Plex can be a pain to get subtitles working, but I have it set up now with OpenSubtitles.org as an "agent" in the Plex configuration. I set it up a few years ago, so you'd probably be best off checking the Plex help files or forums, but I can tell you that all I had to do was create a login at OpenSubtitles.org and enter the login info into Plex. They're not always perfect, but they work most of the time.
 
Plex can be a pain to get subtitles working, but I have it set up now with OpenSubtitles.org as an "agent" in the Plex configuration. I set it up a few years ago, so you'd probably be best off checking the Plex help files or forums, but I can tell you that all I had to do was create a login at OpenSubtitles.org and enter the login info into Plex. They're not always perfect, but they work most of the time.
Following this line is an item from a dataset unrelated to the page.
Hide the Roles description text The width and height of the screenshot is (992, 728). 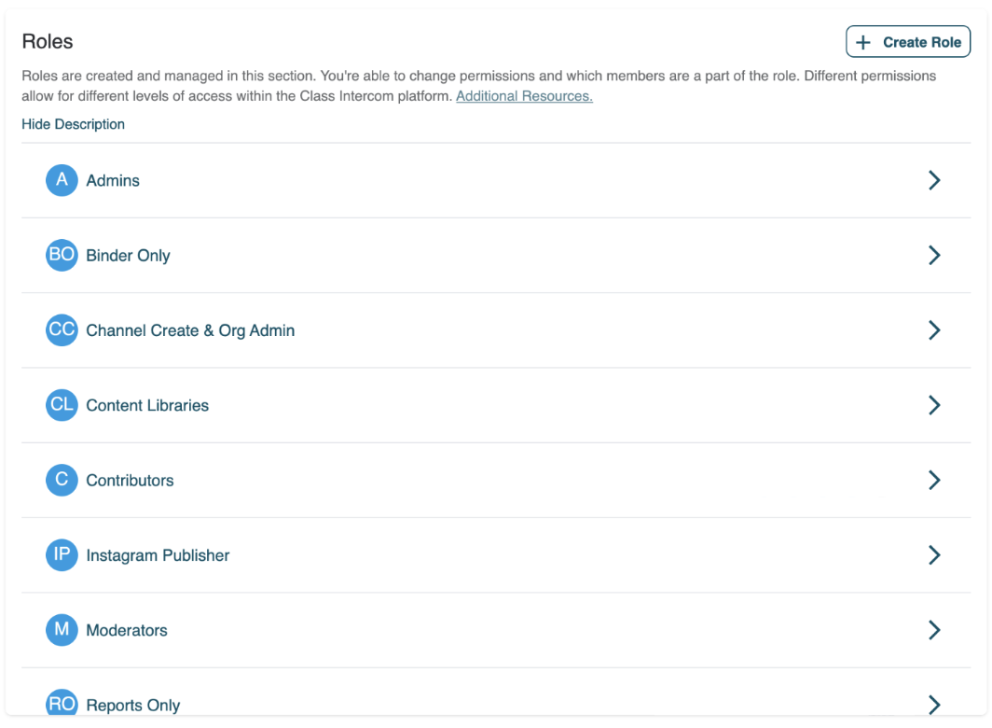[x=73, y=124]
Thanks, this is worth exploring. However, OpenSubtitles doesn't have many of the subtitles I need, for example for foreign movies or rarer or older ones; so I'd like to load my own .srt subtitles which I already have, if this can somehow be done.
 
I use Plex mostly and there are subtitle settings which can link to Opensubtitles.org. The when you open a movie there is a 3 button icon to push which you can add subtitles then you either download yourself or it will do a search automatically and provide you a list to add. Press one if it matches the movie/show (often they are from an identical rip). I used to go through the somewhat painful method of finding a subtitle (there are roughly 3 sources for English Subtitles and many movies simply will not have them. you can then then add it manually into the same folder as the movie/how after renaming it to be exactly the same as the original file. It won't see them otherwise. This is true for Kodi as well. This is so much easier and painless now with this method. We use subtitles for everything as we have gotten to that age where we need them.
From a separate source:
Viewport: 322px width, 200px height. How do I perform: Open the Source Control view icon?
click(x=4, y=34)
I use a private P2P client (actually several and they are by invitation after being vetted) and within them you can often find things that are ripped with subtitles. The private client links to a site that has clean virus free and well encoded files. I think many rips are done by younger people who never even think about subtitles. Their day will come. If you are doing P2P then do it behind a VPN with encryption especially if you are in the US and the UK (or China). Other countries don't waste their time. Russians are a great source of rips. Some people have gotten serious enough to take a foreign film subtitle file and convert it from whatever language it is in to English using google Translate on a PC/iMAC with the document convert option. This works pretty well most of the time. Iuse Google Translate all the time and especially on my phone using the camera to scan product labels to figure out what they are as Hungarian is not related to anything else in the world so unless it is a borrowed word from another language impossible to decipher. Translate works very well even with Hungarian.
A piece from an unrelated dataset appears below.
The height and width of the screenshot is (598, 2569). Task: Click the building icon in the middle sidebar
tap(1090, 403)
Our main source of media though is Amazon Prime streaming or Netflix. Amazon Prime you have to spoof the IP address to use outside the US but always has everything with subtitles reliably (a few are off on timing which is an original source issue). Netflix is the opposite and they have gotten extremely aggressive about location. I am not too sure why as it is a token resistance here in Europe. For them you must subscribe in the country you are located in and then you are stuck as many things only have Hungarian subtitles and no English at all. I have tried several VPN blocker combinations and they always figure it out eventually. There are only so many IP address a VPN service uses and they figure these out fairly fast.
 
I wonder if anyone has been able to use subtitles in .srt format over the network.

I encode the subtitles as a stream in the mkv file.
As you know, DLNA does not support subtitles. My Sony BDP-6700 plays them fine in the mkv, but not in a mp4, and not as a separate srt over dlna.
 
We’ve had great success ripping our DVD’s collection to a laptop disk drive. You end up with a library of MP4s. Then install the PLEX server software on the laptop and PLEX client software on a smart TV. Then I can watch my movie library on any of my smart TVs. Plus, you can watch remotely on your pad or tablet if you have sufficient bandwidth.